Last Updated on August 1, 2021 by Admin 2
Which of the following type of communication is not governed by contracts in an ACI fabric?
- between members of the same EPG
- between an EPG and an external network
- between EPGs
- between EPGs and in-band management EPG
Communication between members of the same endpoint group (EPG) is not governed by contracts in a Cisco Application Centric Infrastructure (ACI) fabric. Instead, members of an EPG communicate with each other by using their own network configurations, rules, and filters.
EPGs in a Cisco ACI fabric communicate with each other according to contract rules. In addition, contract rules determine how an EPG communicates with an in-band management EPG and with an external network. EPGs are logical groupings of endpoints that provide the same application or components of an application. For example, a collection of Hypertext Transfer Protocol Secure (HTTPS) servers could be logically grouped into an EPG labeled WEB. Contracts are policy objects that define how EPGs. There are three types of contracts that can be applied in an ACI fabric:
– Regular – applies filters to matching traffic and typically follows taboo contracts
– Taboo – denies and logs matching traffic
– Out-of-Band (OOB – applies to OOB traffic from the management tenant
With the exception of some types of traffic – such as network configuration traffic, routing protocol traffic, and multicast traffic – EGPs require contracts in order to communicate with each other.

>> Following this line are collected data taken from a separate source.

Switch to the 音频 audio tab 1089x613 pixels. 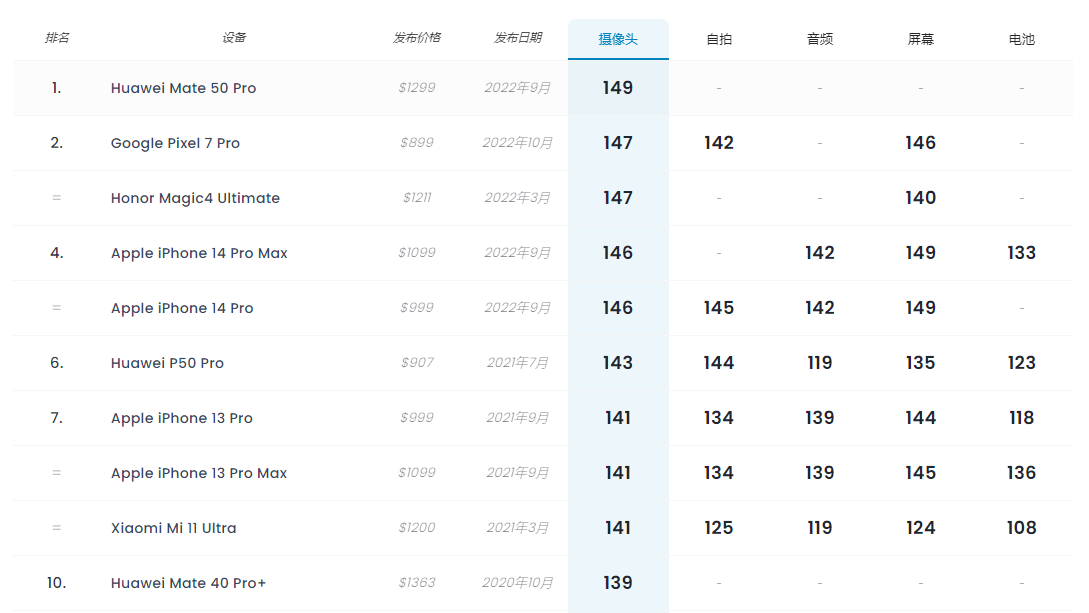click(x=820, y=40)
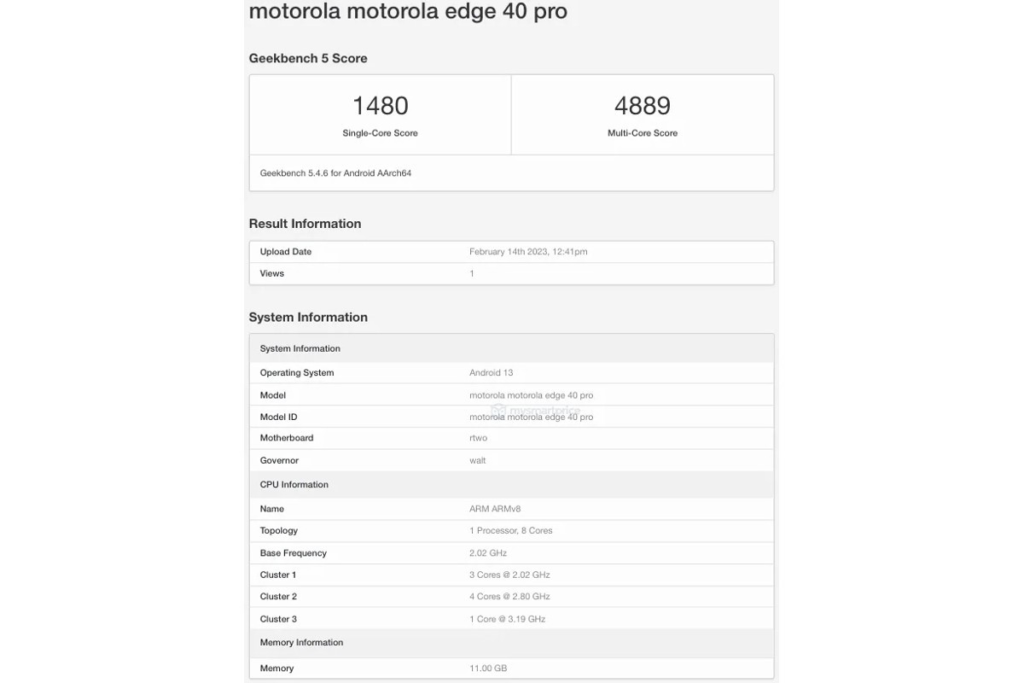Select the 4889 multi-core score value
Screen dimensions: 1024x683
coord(642,106)
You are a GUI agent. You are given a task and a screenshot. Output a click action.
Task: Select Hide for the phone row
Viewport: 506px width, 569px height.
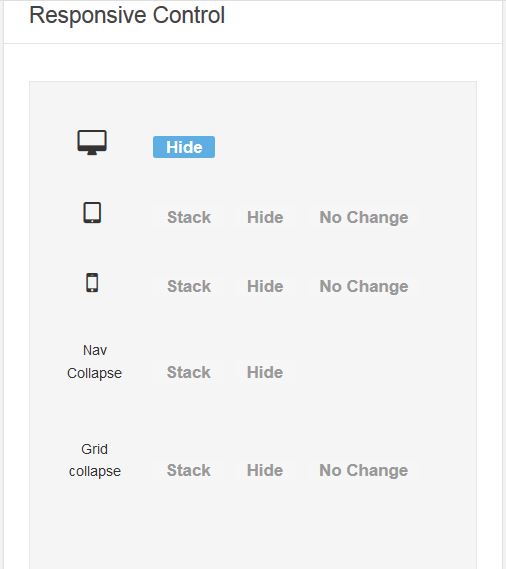(x=265, y=286)
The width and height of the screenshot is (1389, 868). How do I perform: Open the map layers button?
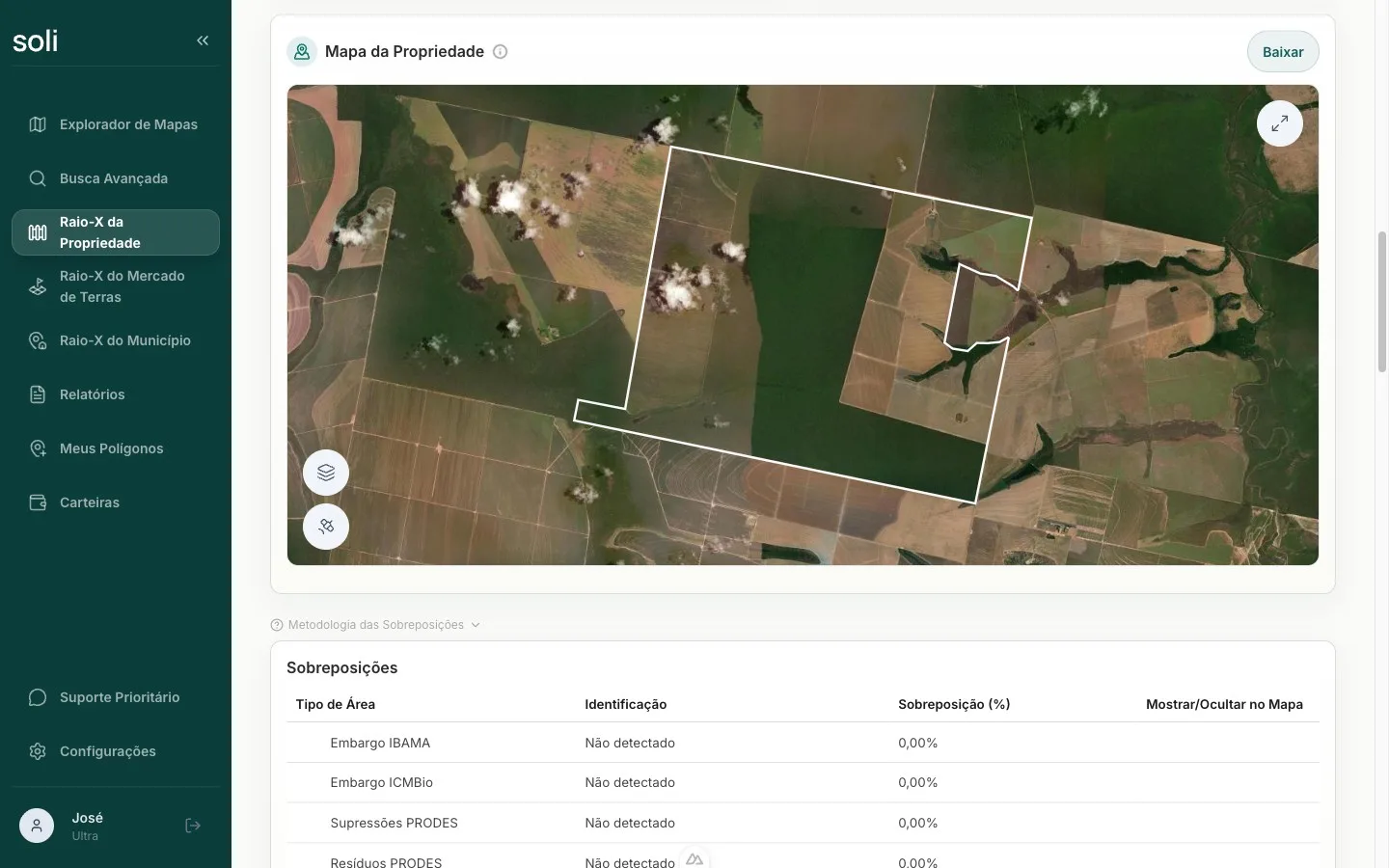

Contracts consist of subjects, filters, actions, and optionally, labels, but not objects. Subjects are group of filters that are specific to a given application. Filters classify traffic by matching Open Systems Interconnection (OSI) network model Layer 2 or Layer 4 characteristics. Actions are the action that is performed on traffic that matches the filters. Labels can be created to group EPGs or subjects. These groupings add granularity to the enforcement of a policy.